§ **EXERCISE OBJECTIVE**:
After finding the line with "This screenshot has height=375, width=500." in the data below, set down exactly each line through the one with "You are a computer-use", inclusive, and stop there.

§ **MATERIAL SHOWN**:
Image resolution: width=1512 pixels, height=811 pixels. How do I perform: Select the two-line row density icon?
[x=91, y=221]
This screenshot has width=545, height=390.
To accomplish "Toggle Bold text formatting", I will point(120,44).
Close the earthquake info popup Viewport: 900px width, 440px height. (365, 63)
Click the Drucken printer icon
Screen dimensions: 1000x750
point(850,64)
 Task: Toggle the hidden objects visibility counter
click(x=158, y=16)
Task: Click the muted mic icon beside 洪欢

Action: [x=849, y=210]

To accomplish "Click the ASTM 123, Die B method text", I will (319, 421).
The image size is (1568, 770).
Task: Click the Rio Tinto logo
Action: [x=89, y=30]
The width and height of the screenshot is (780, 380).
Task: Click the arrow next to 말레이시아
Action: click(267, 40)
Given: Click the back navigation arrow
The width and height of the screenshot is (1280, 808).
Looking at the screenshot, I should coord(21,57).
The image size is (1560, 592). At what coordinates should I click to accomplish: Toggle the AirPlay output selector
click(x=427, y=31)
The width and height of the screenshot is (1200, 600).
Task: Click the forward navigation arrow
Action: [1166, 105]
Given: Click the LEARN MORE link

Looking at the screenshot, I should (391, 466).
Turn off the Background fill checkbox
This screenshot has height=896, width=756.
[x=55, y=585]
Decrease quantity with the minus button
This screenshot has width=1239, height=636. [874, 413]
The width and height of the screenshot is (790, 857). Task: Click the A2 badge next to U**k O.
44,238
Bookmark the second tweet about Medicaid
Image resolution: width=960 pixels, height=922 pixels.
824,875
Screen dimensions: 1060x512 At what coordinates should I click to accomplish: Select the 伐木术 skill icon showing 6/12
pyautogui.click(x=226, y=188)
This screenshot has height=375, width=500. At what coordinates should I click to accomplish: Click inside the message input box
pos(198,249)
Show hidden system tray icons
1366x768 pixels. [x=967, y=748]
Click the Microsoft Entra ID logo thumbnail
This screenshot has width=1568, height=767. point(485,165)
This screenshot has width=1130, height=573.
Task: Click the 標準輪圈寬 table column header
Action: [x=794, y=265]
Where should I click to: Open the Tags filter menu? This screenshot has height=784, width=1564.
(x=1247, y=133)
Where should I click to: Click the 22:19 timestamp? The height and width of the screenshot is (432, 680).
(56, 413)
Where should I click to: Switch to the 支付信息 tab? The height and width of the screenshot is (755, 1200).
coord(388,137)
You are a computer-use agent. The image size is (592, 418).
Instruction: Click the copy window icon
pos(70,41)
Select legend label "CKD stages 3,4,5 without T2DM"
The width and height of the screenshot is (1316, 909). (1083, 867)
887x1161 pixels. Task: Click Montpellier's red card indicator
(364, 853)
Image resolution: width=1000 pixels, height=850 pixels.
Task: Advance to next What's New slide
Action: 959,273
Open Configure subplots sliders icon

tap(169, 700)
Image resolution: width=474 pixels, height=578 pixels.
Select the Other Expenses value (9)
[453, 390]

§ **REPLY TO THE TASK**:
This screenshot has height=375, width=500. At what coordinates should I click to accomplish: Click inside the message input box
pos(198,249)
Show hidden system tray icons
1366x768 pixels. [x=967, y=748]
Click the Microsoft Entra ID logo thumbnail
This screenshot has width=1568, height=767. point(485,165)
This screenshot has width=1130, height=573.
Task: Click the 標準輪圈寬 table column header
Action: [x=794, y=265]
Where should I click to: Open the Tags filter menu? This screenshot has height=784, width=1564.
(x=1247, y=133)
Where should I click to: Click the 22:19 timestamp? The height and width of the screenshot is (432, 680).
(56, 413)
Where should I click to: Switch to the 支付信息 tab? The height and width of the screenshot is (755, 1200).
coord(388,137)
You are a computer-use agent. The image size is (592, 418).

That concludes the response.